Is it always easy for doctors to diagnose AFib? Sometimes a person will have no symptoms, but the doctor suspects this condition during a standard physical examination, or from a routine EKG. Other times a person will notice symptoms and see a doctor for further investigations. Finding the correct diagnosis quickly is important, because AFib requires proper treatment.
How is AFib Diagnosed?
The initial appointment with your doctor is the first step. He or she will review your medical and family history by asking you questions about your symptoms, lifestyle habits (diet, exercise, smoking, stress levels) and about medical conditions that you and your family members have.
You physician will also perform a physical examination, focusing on your heart health – listening to your heart beat to determine the rate and rhythm, and listening to your lungs. He will also take your pulse and check your blood pressure.
An electrocardiogram (EKG) will be recommended n. EKG helps to diagnose AFib because it shows the electrical activity of your heart, including how fast your heart beats, the rhythm, as well as the strength and the timing of the electrical signals. It is an easy, painless procedure in which several electrodes are placed in different parts of your body.
If your heart is not working properly during the test, the EKG will show the abnormalities. However, the test is short, and an episode of AFib can be easily missed. For this reason, the doctor may order a Holter monitor, where the electrical activity of your heart is recorded over 24-48 hours.
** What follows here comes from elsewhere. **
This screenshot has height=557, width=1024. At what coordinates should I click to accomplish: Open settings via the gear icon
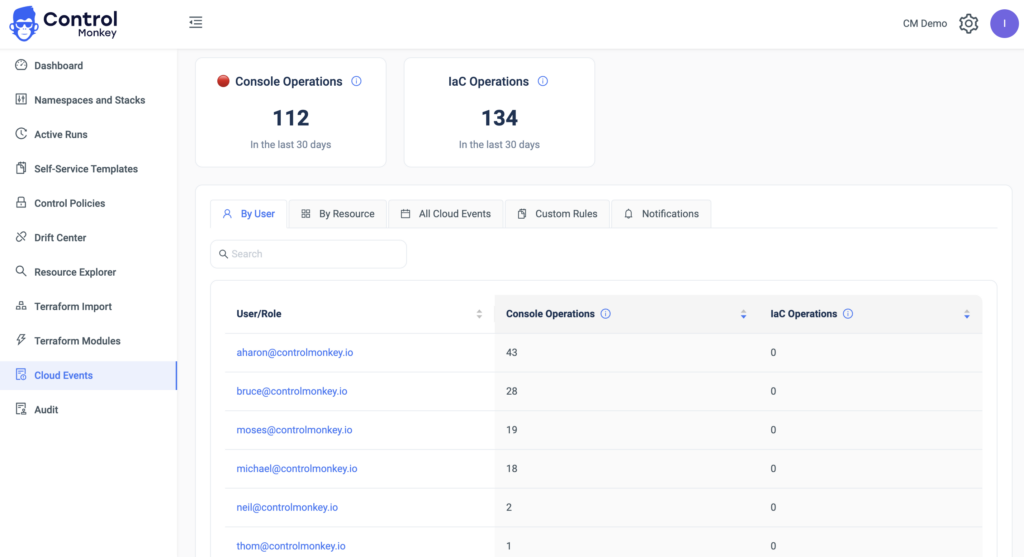coord(968,24)
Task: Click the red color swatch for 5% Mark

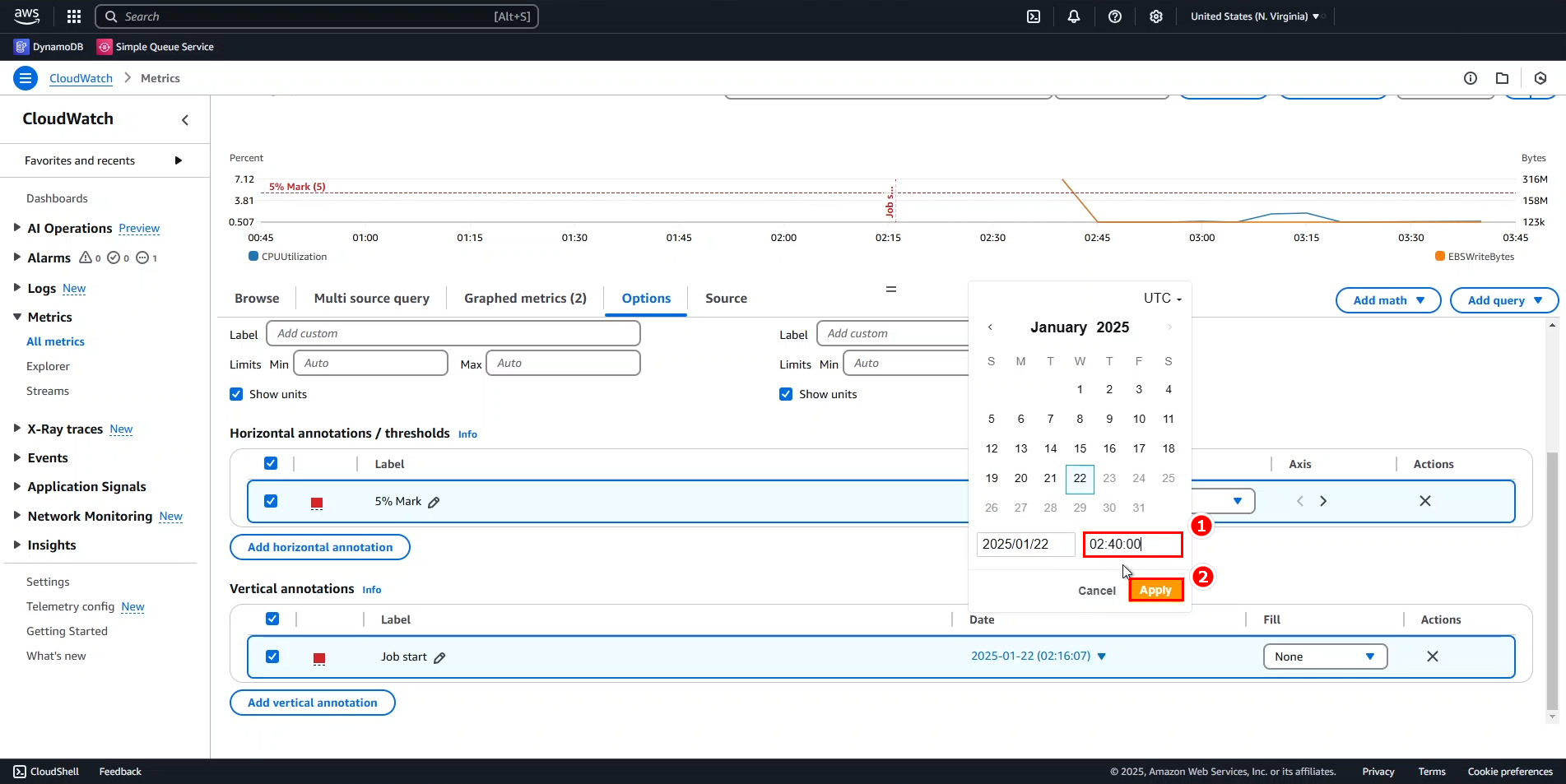Action: point(317,503)
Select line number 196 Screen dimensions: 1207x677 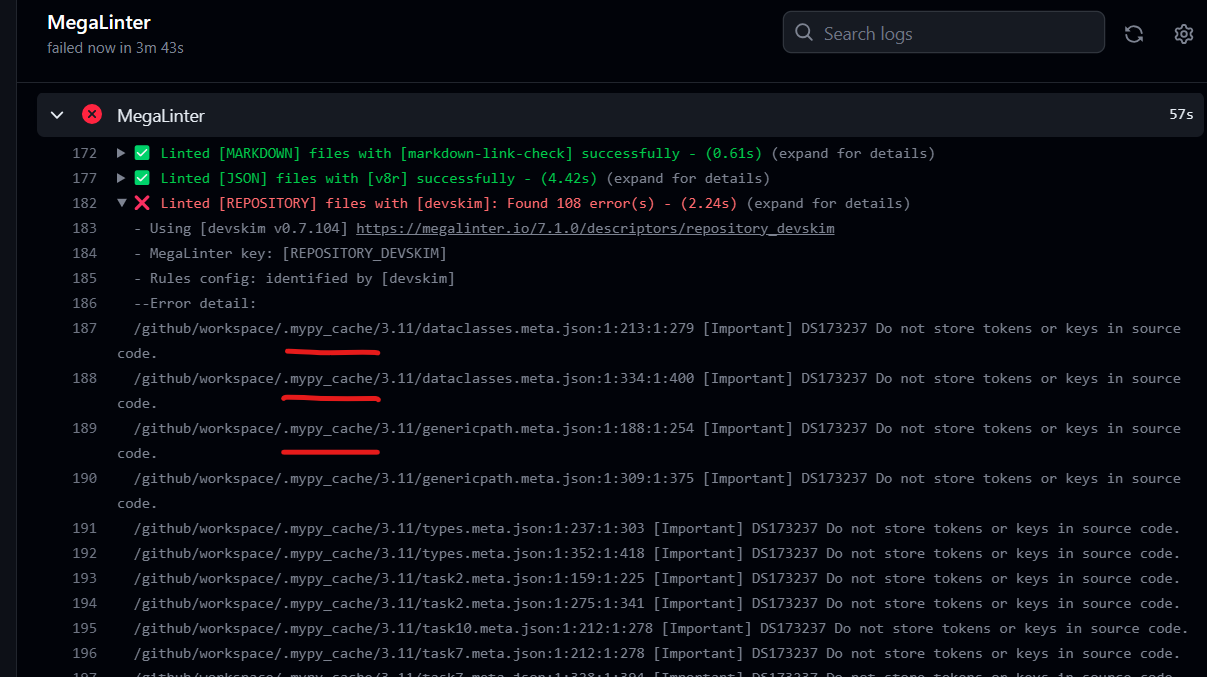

Event monitors are similar to a Holter, but record your heart rhythm for as long as 1-2 months – though not continuously. You can turn on the monitor when you experience symptoms like palpitations or dizziness.
Your doctor may also want to evaluate how your heart works under physical stress. The activity of the heart will be recorded while you are exercising on a treadmill or bike. If your condition limits your ability to exercise, you can take a pill instead.
You may also undergo an ultrasound of the heart, or an echo cardiogram. This study is helpful to evaluate the size and shape of your heart, how the valves work and if there is any problem with the blood flow or how the heart muscles contract. This study helps find possible underlying causes of your AFib.
The heart and lungs can be also evaluated with a chest X-ray. This study is usually performed for complications of AFib – for example, accumulation of fluid in the chest or an enlarged heart. Blood tests may reveal abnormal levels of electrolytes or thyroid hormones, which could also cause heart symptoms.
What you can do to help your doctor find the diagnosis? Make sure you discuss your symptoms in detail during the initial consultation. Keep your appointments (GP, cardiologist, for investigations) as recommended, prepare for the appointment, and follow the instructions you're given carefully (i.e. for a treadmill test you should not eat for four hours prior to the test).
Once the diagnosis is confirmed, you will receive treatment and have regular follow ups with the physician.